In summary, GLM-4.5 and GLM-4.5-AIR Represent a major jump for open-source, agentic foundation models and focused on reasoning. They have established new standards for accessibility, performance and unified cognitive capacities – providing a robust spine for the next generation of smart agents and developer applications.


Discover the GLM 4.5,, GLM 4.5 Air,, GitHub page And Technical details. All the merit of this research goes to researchers in this project. Also, don't hesitate to follow us Twitter And don't forget to join our Subseubdredit 100k + ml and subscribe to Our newsletter.

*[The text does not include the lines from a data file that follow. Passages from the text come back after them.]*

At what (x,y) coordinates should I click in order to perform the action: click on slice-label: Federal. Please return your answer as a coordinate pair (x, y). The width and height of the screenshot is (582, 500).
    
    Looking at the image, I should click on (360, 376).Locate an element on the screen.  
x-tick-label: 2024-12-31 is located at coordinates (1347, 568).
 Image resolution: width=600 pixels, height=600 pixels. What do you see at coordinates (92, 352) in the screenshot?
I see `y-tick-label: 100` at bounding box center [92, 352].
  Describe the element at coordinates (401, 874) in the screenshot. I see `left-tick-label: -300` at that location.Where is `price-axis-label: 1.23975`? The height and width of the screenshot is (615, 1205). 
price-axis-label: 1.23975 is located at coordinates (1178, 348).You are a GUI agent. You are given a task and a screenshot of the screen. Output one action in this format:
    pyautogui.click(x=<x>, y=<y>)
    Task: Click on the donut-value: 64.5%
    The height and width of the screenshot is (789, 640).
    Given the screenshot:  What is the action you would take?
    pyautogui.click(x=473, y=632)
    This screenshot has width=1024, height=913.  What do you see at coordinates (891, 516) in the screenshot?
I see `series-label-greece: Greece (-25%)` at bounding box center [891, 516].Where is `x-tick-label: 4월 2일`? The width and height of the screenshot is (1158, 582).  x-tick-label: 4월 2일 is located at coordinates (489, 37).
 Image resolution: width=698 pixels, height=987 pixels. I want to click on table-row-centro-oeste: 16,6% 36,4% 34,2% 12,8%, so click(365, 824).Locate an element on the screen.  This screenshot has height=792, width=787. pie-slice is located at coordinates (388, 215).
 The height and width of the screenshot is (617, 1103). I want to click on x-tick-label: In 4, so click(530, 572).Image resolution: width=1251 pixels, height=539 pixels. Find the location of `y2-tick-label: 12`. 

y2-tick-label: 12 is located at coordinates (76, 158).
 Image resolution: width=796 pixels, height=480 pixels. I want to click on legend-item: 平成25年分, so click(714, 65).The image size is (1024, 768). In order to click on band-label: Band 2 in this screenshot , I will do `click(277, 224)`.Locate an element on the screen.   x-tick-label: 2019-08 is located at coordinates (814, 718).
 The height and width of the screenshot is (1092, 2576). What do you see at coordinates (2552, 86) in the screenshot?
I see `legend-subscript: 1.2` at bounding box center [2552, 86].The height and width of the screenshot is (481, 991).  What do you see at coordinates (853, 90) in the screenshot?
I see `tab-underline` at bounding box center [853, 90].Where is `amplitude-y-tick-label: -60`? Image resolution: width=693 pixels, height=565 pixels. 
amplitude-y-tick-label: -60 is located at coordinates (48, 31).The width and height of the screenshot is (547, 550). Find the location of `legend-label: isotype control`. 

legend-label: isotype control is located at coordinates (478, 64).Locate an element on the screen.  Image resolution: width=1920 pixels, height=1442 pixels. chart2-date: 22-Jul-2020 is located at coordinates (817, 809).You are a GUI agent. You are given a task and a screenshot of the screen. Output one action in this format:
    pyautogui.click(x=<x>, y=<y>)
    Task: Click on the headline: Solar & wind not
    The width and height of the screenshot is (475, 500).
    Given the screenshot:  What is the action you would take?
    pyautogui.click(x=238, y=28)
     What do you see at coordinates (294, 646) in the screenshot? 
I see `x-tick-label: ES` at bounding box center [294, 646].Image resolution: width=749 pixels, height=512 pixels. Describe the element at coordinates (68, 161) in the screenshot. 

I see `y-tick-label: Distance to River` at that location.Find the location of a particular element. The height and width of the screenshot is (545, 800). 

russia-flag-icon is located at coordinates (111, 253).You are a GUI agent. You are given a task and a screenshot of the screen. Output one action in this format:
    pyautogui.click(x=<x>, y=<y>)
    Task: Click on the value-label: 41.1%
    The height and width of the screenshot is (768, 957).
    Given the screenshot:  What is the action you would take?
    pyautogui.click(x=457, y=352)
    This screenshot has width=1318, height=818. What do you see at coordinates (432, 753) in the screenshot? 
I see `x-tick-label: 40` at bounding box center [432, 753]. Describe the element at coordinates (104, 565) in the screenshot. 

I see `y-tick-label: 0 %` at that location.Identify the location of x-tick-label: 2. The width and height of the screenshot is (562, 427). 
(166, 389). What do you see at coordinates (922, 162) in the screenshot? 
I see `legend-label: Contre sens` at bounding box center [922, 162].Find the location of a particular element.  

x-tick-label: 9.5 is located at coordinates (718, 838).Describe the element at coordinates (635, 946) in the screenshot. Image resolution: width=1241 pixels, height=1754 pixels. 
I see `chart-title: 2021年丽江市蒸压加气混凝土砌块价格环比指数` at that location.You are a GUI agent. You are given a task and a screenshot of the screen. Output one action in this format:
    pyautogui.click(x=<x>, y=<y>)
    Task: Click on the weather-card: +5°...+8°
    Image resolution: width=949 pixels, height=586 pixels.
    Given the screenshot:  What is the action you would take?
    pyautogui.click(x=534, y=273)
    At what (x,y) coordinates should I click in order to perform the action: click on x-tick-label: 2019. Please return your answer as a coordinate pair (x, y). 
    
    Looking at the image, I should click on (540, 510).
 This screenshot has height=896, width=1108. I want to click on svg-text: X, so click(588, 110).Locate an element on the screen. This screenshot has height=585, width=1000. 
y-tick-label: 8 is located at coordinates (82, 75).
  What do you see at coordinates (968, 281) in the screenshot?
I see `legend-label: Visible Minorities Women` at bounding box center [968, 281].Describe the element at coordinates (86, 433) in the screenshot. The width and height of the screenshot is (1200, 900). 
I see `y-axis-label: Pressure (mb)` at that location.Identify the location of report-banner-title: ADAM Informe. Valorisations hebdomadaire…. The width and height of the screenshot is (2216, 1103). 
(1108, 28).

Screen Shot 2021 09 14 at 9.02.24 AM

Asif Razzaq is the CEO of Marktechpost Media Inc .. as a visionary entrepreneur and engineer, AIF undertakes to exploit the potential of artificial intelligence for social good. His most recent company is the launch of an artificial intelligence media platform, Marktechpost, which stands out from its in-depth coverage of automatic learning and in-depth learning news which are both technically solid and easily understandable by a large audience. The platform has more than 2 million monthly views, illustrating its popularity with the public.

Leave a Comment

This site uses Akismet to reduce spam. Learn how your comment data is processed.